Pennsylvania Commerce Bancorp Inc. of Harrisburg, which has a longstanding relationship with Commerce Bancorp Inc. in Cherry Hill, N.J., appears to have inherited some of the $48.2 billion-asset company's regulatory problems.
Pennsylvania Commerce, a $1.9 billion-asset company, said in a regulatory filing Friday that the Office of the Comptroller of the Currency is conducting an investigation into real estate dealings, its officers and directors and companies they control, as well as "current and former officers and directors of Commerce Bank," the bank subsidiary of Commerce Bancorp.

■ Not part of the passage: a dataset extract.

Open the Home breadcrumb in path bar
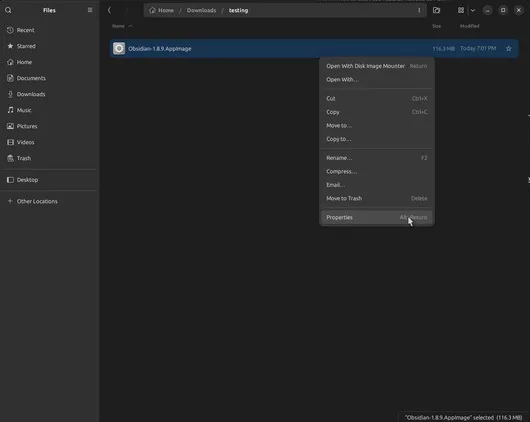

The OCC's probe follows the ouster this summer of Vernon Hill, founder and long-time chairman and chief executive of Commerce Bancorp, after the OCC challenged insider party transactions at the company.
Commerce Bancorp was ordered to sever ties with InterArch Inc., a firm owned my Mr. Hill's wife Shirley that designs Commerce - and Pennsylvania Commerce - branches. Regulators also ordered Commerce Bancorp to resolve its relationship with real estate firms controlled by Mr. Hill's family that owned branches Commerce Bancorp operates.
Commerce Bancorp and Pennsylvania Commerce's relationship dates back to 1985 and the latter company's founding.
In effect Pennsylvania Commerce was a franchise of Commerce covering a 34-county territory in central and southern Pennsylvania. And Mr. Hill, who still operates a number of Burger King franchises and sought to recreate a retail-store experience in banking, had held a vice chair role at the Harrisburg company until 2002. The smaller bank's 32 branches, marketing, and website look virtually identical to those of Commerce Bancorp., which provides back-office support, including technology and computer network maintenance.
Commerce Bancorp owns 10.84% of Pennsylvania Commerce, though a spokesman for the smaller company stressed that it "is, and has always been, independent of Commerce Bancorp." He declined to comment beyond the SEC filing and the OCC declined to comment. The larger Commerce did not return calls.
"It is a unique relationship," said Joseph Fenech, an analyst with Sandler O'Neill & Partners LP.
Observers said it is unclear what exactly the OCC is looking into at Pennsylvania Commerce, but suggest that it may be examining whether Commerce Bancorp's problems spilled over to Pennsylvania Commerce.
"We thought that [Pennsylvania Commerce] was not ensnared in some of the issues of the 'larger Commerce,' but it appears that they are," said Mr. Fenech said.
Christopher Whalen, the managing director of Institutional Risk Analytics, said that given the two companies' close relationship and former management ties, it was only a matter of time until the trail of the OCC's investigation into Commerce Bancorp would lead them to Pennsylvania Commerce.
In its proxy statement published in May, Pennsylvania Commerce disclosed that its own chairman and CEO Gary L. Nalbandian is also the vice president and treasurer NAI/Commercial-Industrial Realty Co. That firm helps the bank "identify sites" for new branches, according to the proxy, and it received commissions "from independent third parties related to real estate transactions conducted on behalf of the bank." But the proxy said, "Mr. Nalbandian received no financial benefit from such commissions."
Further, Pennsylvania Commerce director Howell C. Mette owns a 10% stake in the law firm of Mette, Evans & Woodside, "which Commerce retained during 2006, and intends to retain during 2007," according to the proxy. Meanwhile, Pennsylvania Commerce has an existing written agreement with the OCC to improve its risk management, internal audit, consumer compliance, and bank secrecy compliance. The spokesman for the company would not provide an update of those issues Friday.